Instruksi Kerja:
Tolong sebutkan semua unsur tokoh masyarakat lokal yang mengadakan pertemuan darurat di Kelurahan Kampung Melayu, menurut berita tentang kerukunan di Jakarta Timur.

Kutipan Halaman:
---
Jakarta, Gesuri.id – Di gang sempit kawasan Cipinang Melayu, aroma rendang dari rumah warga Melayu bercampur dengan harumnya bumbu pecel dari kedai keluarga Jawa, sementara suara azan dari masjid berdampingan dengan lonceng gereja yang mengumandangkan panggilan ibadah. Ini adalah wajah Jakarta Timur – sebuah wilayah yang menjadi rumah bagi ratusan ribu orang dari berbagai etnis dan agama, di mana keragaman bukan hanya sekadar kenyataan, tetapi juga kehidupan sehari-hari yang dijiwai oleh nilai-nilai Pancasila sebagai salah satu dari 4 Pilar MPR yang berjasa mencegah konflik dan menjaga keharmonisan.
Anggota MPR RI Fraksi PDI Perjuangan Putra Nababan menyebut sebagai salah satu wilayah dengan kerapatan penduduk tertinggi di ibu kota, Jakarta Timur menghadapi tantangan tersendiri dalam mengelola perbedaan. Dari kawasan pemukiman padat di Matraman hingga kawasan perdagangan ramai di Jatinegara, setiap sudut wilayah ini menyimpan potensi perselisihan yang bisa muncul akibat perbedaan latar belakang. "Namun, selama bertahun-tahun, konflik skala besar jarang terjadi – dan di balik hal itu adalah peran aktif Pancasila yang telah menjadi bagian tak terpisahkan dari kehidupan masyarakat," katanya Senin 15/12 di Jakarta.
Baca: Ganjar Pranowo Tegaskan Marsinah Lebih Layak
Menurut Putra, contoh nyata dapat ditemui di Kelurahan Kampung Melayu, di mana sebuah kompleks pemukiman menjadi rumah bagi lebih dari 20 etnis berbeda. Beberapa tahun lalu, muncul kekhawatiran ketika rencana pembangunan tempat ibadah baru dari sebuah agama minoritas mengundang protes dari sebagian warga sekitar. Sebelum situasi memanas, tokoh masyarakat lokal yang terdiri dari pemimpin agama, ketua RT/RW, dan perwakilan dari berbagai etnis segera mengadakan pertemuan darurat.
"Dengan mengacu pada sila pertama Pancasila, “Ketuhanan Yang Maha Esa”, mereka menyampaikan bahwa setiap orang memiliki hak untuk menjalankan keyakinannya, selama tidak mengganggu hak orang lain. Melalui musyawarah yang berdasarkan sila keempat “Kerakyatan yang Dipimpin oleh Hikmat Kebijaksanaan”, kedua belah pihak mencapai kesepakatan: tempat ibadah dapat dibangun dengan desain yang menyatu dengan lingkungan sekitar, dan jadwal ibadah disesuaikan agar tidak bertabrakan dengan aktivitas ibadah dari tempat suci lain. Saat ini, tempat ibadah tersebut menjadi bukti bahwa perbedaan keyakinan bisa hidup berdampingan dengan damai," katanya.
---
Data yang Diberikan:
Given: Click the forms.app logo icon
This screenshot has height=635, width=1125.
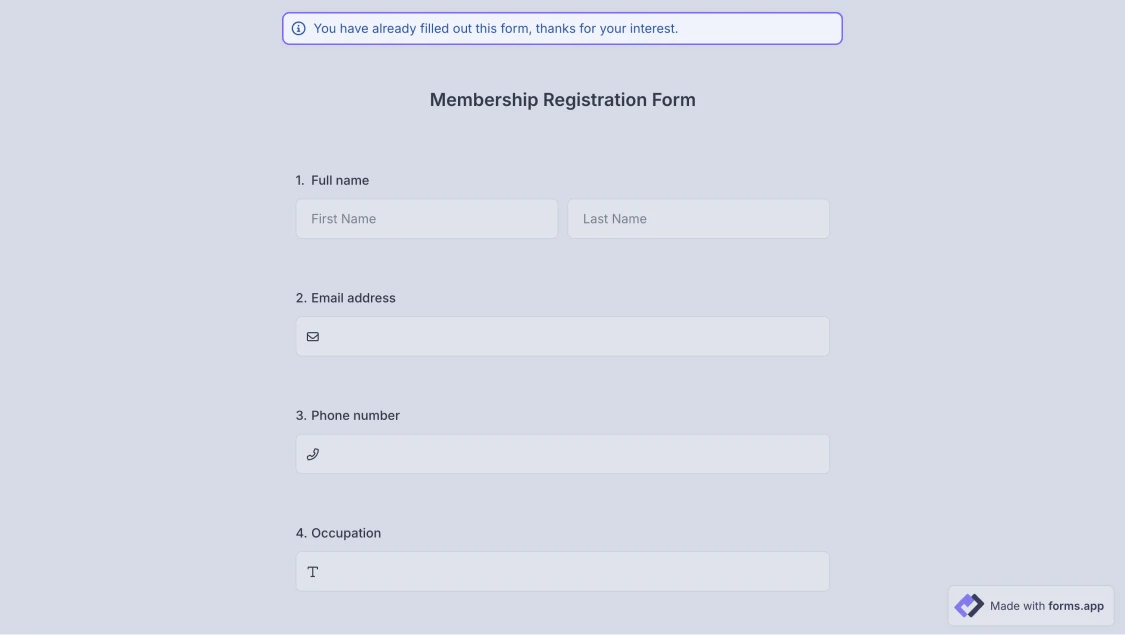Looking at the screenshot, I should pyautogui.click(x=969, y=606).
---
Jawaban:
- pemimpin agama
- ketua RT/RW
- perwakilan dari berbagai etnis